• Deskripsi Tugas: Menurut berita tentang nelayan Kutim di bawah, di mana Akhmad Sulaiman ditemui saat menyampaikan pernyataannya? Tolong jawab dalam satu kalimat.

• Kutipan Teks:
□ □ □ □ □ □ □

Kutim, Klausa.co – Akhmad Sulaiman, anggota DPRD Kutai Timur (Kutim) yang berasal dari wilayah pesisir, angkat suara di tengah sorotan minimnya perhatian terhadap sektor nelayan di daerahnya. Di balik layar, Sulaiman sedang menyusun langkah-langkah strategis yang ia yakini akan membawa perubahan signifikan bagi kesejahteraan masyarakat pesisir.
“Nelayan kita punya potensi besar, tetapi potensi itu hanya akan menjadi mimpi jika tidak ada dukungan anggaran yang memadai,” tegas Sulaiman saat ditemui di Kantor DPRD Kutim, Sangatta, Senin (19/8/2024).
Sulaiman memaparkan pentingnya alokasi anggaran yang khusus untuk pengembangan nelayan, termasuk dalam hal infrastruktur dan peningkatan kapasitas. Bukan tanpa alasan, Sulaiman yang juga tumbuh di lingkungan pesisir, memahami betul tantangan yang dihadapi oleh para nelayan di daerahnya.
“Saya juga berasal dari komunitas nelayan, dan ketika saya diberi amanah sebagai wakil rakyat, saya merasa ini tanggung jawab moral untuk memperjuangkan nasib mereka,” ungkapnya.
Namun, perjalanan tidak mudah. Sulaiman mengakui bahwa regulasi saat ini belum sepenuhnya mendukung penganggaran yang memadai untuk sektor ini. Tapi ia tidak menyerah.

□ □ □ □ □ □ □

• Informasi yang Diberikan:
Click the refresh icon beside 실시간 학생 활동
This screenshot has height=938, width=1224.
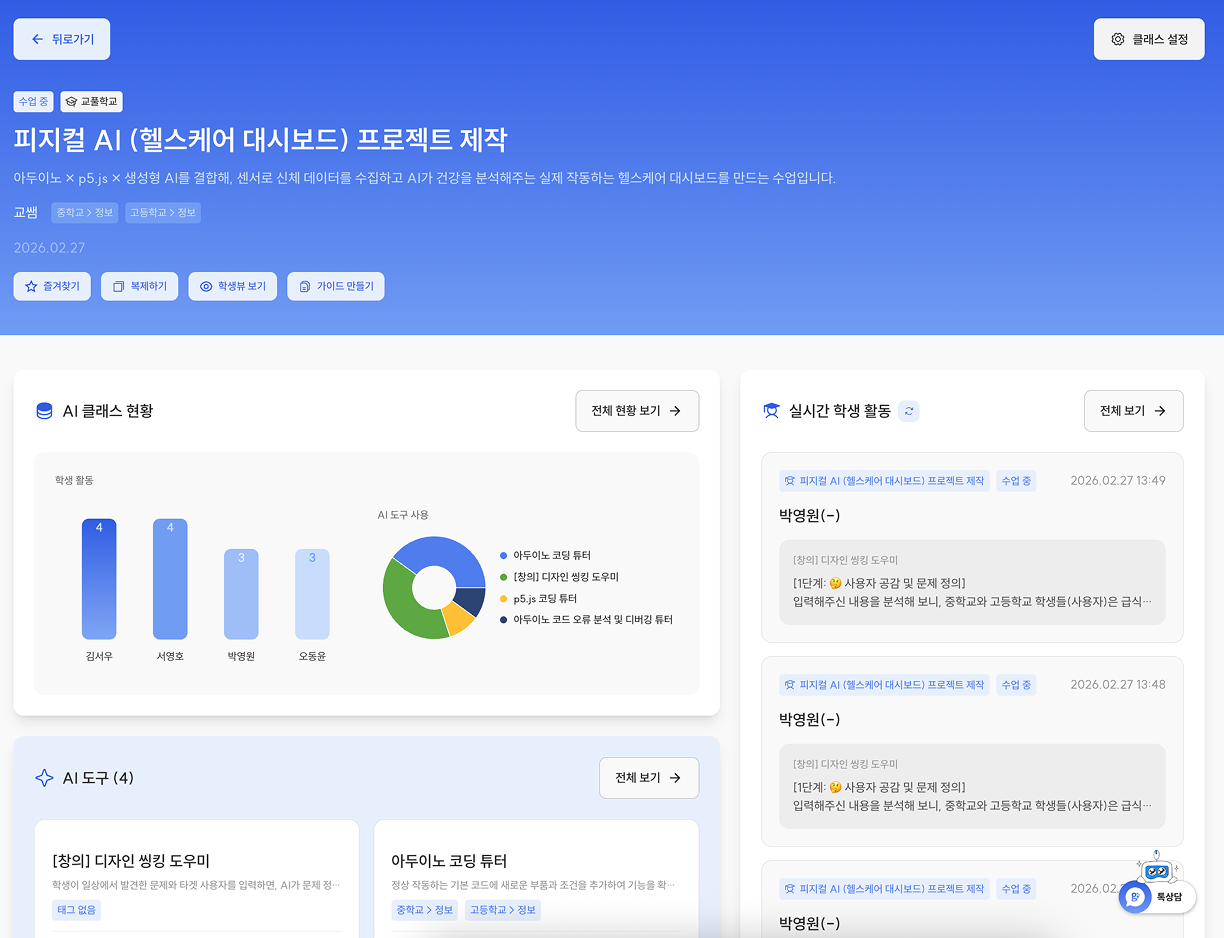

□ □ □ □ □ □ □

• Jawaban Tertulis: Akhmad Sulaiman ditemui di Kantor DPRD Kutim, Sangatta.